]> git.proxmox.com Git - pve-kernel.git/commitdiff
fix #5158: cherry-pick ext4 fix for high-CPU flush
authorFabian Grünbichler <f.gruenbichler@proxmox.com>
Tue, 30 Jan 2024 12:26:35 +0000 (13:26 +0100)
committerFabian Grünbichler <f.gruenbichler@proxmox.com>
Tue, 30 Jan 2024 12:26:35 +0000 (13:26 +0100)
Signed-off-by: Fabian Grünbichler <f.gruenbichler@proxmox.com>
patches/kernel/0019-fix-5158-ext4-fallback-complex-scan.patch [new file with mode: 0644]

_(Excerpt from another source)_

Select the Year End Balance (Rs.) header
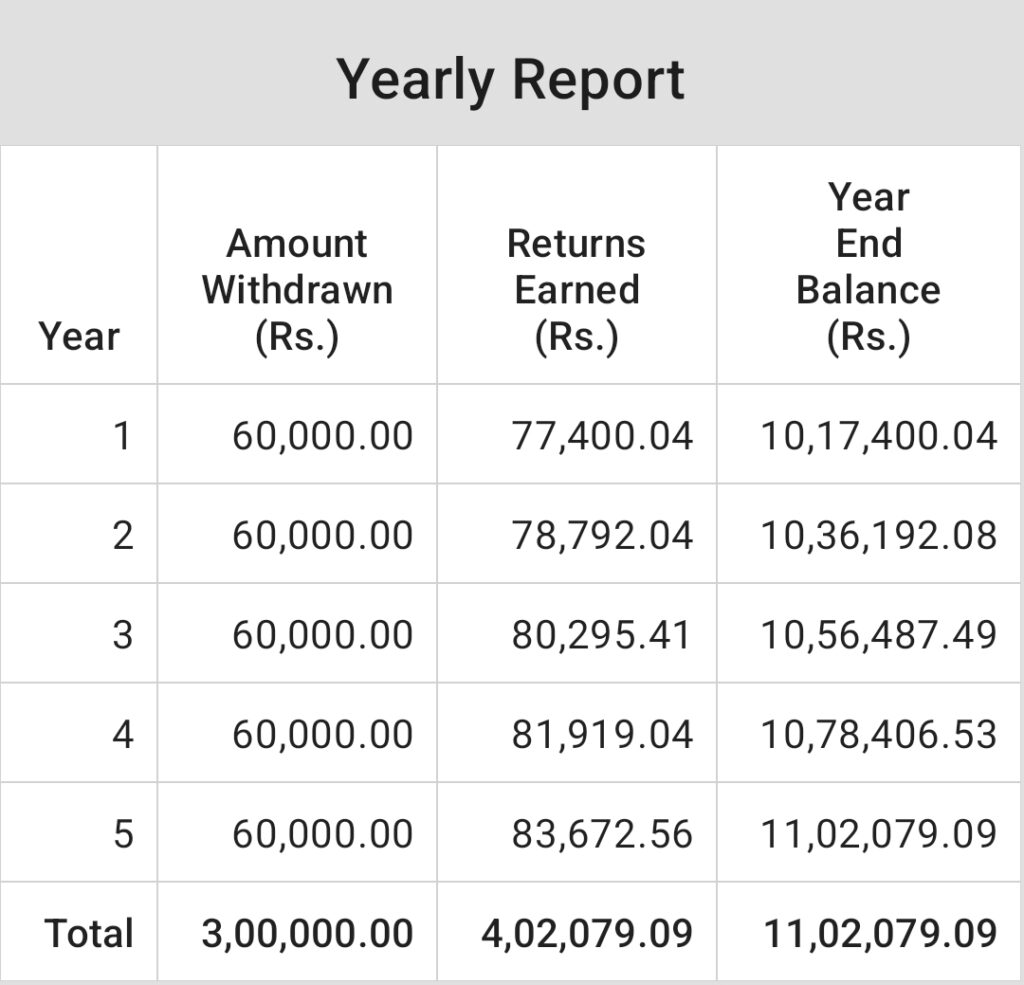Image resolution: width=1024 pixels, height=985 pixels. click(x=868, y=267)
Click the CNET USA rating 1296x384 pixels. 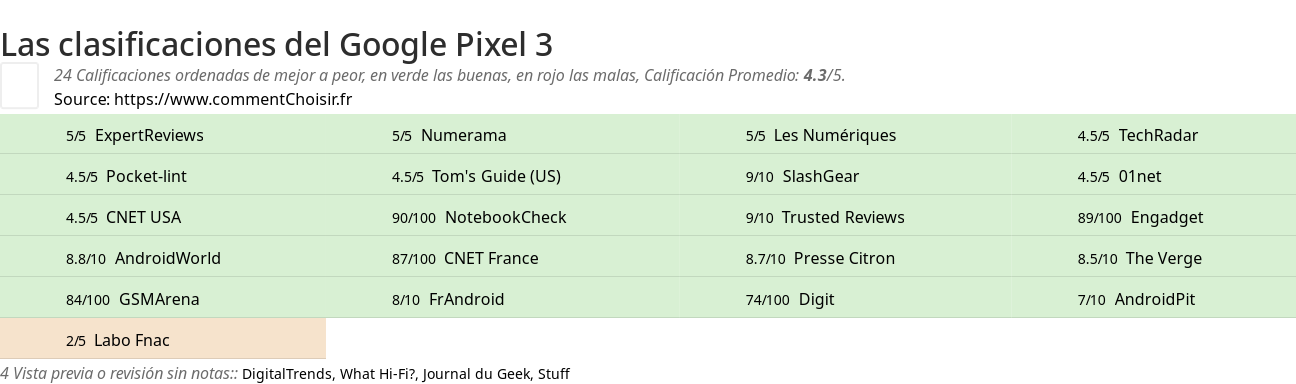coord(163,217)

diff --git a/patches/kernel/0019-fix-5158-ext4-fallback-complex-scan.patch b/patches/kernel/0019-fix-5158-ext4-fallback-complex-scan.patch
new file mode 100644 (file)
index 0000000..349e9e7
--- /dev/null
@@ -0,0 +1,66 @@
+From: Ojaswin Mujoo <ojaswin@linux.ibm.com>
+To: linux-ext4@vger.kernel.org, "Theodore Ts'o" <tytso@mit.edu>
+Cc: Ritesh Harjani <ritesh.list@gmail.com>, linux-kernel@vger.kernel.org,
+        Jan Kara <jack@suse.cz>, glandvador@yahoo.com, bugzilla@eyal.emu.id.au
+Subject: [PATCH 1/1] ext4: fallback to complex scan if aligned scan doesn't work
+Date: Fri, 15 Dec 2023 16:49:50 +0530
+Message-Id: <ee033f6dfa0a7f2934437008a909c3788233950f.1702455010.git.ojaswin@linux.ibm.com>
+X-Mailer: git-send-email 2.39.3
+In-Reply-To: <cover.1702455010.git.ojaswin@linux.ibm.com>
+References: <cover.1702455010.git.ojaswin@linux.ibm.com>
+
+Currently in case the goal length is a multiple of stripe size we use
+ext4_mb_scan_aligned() to find the stripe size aligned physical blocks.

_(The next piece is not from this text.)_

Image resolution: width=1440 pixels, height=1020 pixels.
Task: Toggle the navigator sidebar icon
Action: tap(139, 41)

+In case we are not able to find any, we again go back to calling
+ext4_mb_choose_next_group() to search for a different suitable block
+group. However, since the linear search always begins from the start,
+most of the times we end up with the same BG and the cycle continues.
+
+With large fliesystems, the CPU can be stuck in this loop for hours
+which can slow down the whole system. Hence, until we figure out a
+better way to continue the search (rather than starting from beginning)
+in ext4_mb_choose_next_group(), lets just fallback to
+ext4_mb_complex_scan_group() in case aligned scan fails, as it is much
+more likely to find the needed blocks.
+
+Signed-off-by: Ojaswin Mujoo <ojaswin@linux.ibm.com>
+---
+ fs/ext4/mballoc.c | 21 +++++++++++++--------
+ 1 file changed, 13 insertions(+), 8 deletions(-)
+
+diff --git a/fs/ext4/mballoc.c b/fs/ext4/mballoc.c
+index d72b5e3c92ec..63f12ec02485 100644
+--- a/fs/ext4/mballoc.c
++++ b/fs/ext4/mballoc.c
+@@ -2895,14 +2895,19 @@ ext4_mb_regular_allocator(struct ext4_allocation_context *ac)

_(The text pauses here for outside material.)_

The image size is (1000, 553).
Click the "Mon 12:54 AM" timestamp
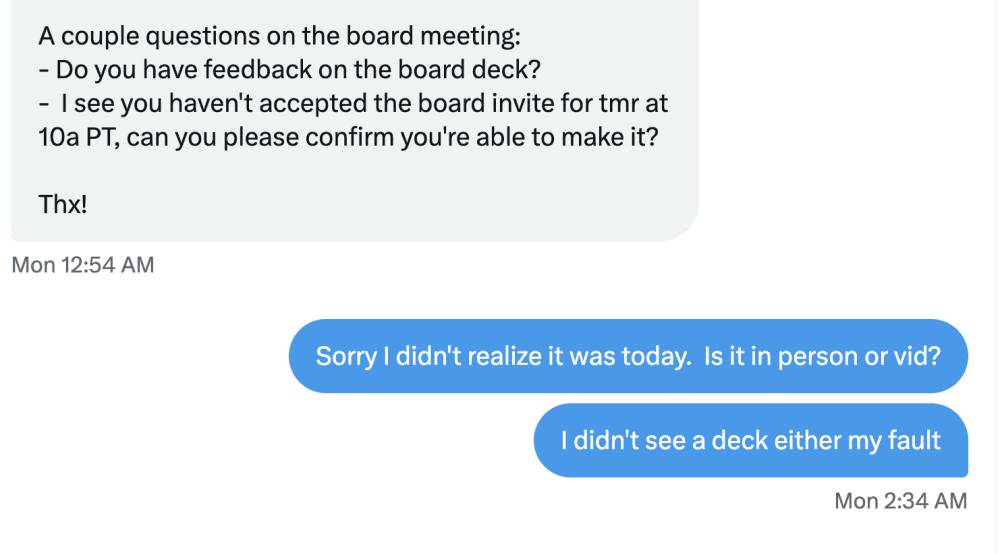(82, 266)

+                       ac->ac_groups_scanned++;
+                       if (cr == CR_POWER2_ALIGNED)
+                               ext4_mb_simple_scan_group(ac, &e4b);
+-                      else if ((cr == CR_GOAL_LEN_FAST ||
+-                               cr == CR_BEST_AVAIL_LEN) &&
+-                               sbi->s_stripe &&
+-                               !(ac->ac_g_ex.fe_len %
+-                               EXT4_B2C(sbi, sbi->s_stripe)))
+-                              ext4_mb_scan_aligned(ac, &e4b);
+-                      else
+-                              ext4_mb_complex_scan_group(ac, &e4b);
++                      else {
++                              bool is_stripe_aligned = sbi->s_stripe &&
++                                      !(ac->ac_g_ex.fe_len %
++                                        EXT4_B2C(sbi, sbi->s_stripe));
++
++                              if ((cr == CR_GOAL_LEN_FAST ||
++                                   cr == CR_BEST_AVAIL_LEN) &&
++                                  is_stripe_aligned)
++                                      ext4_mb_scan_aligned(ac, &e4b);
++
++                              if (ac->ac_status == AC_STATUS_CONTINUE)
++                                      ext4_mb_complex_scan_group(ac, &e4b);
++                      }
+                       ext4_unlock_group(sb, group);
+                       ext4_mb_unload_buddy(&e4b);
+-- 
+2.39.3
+
+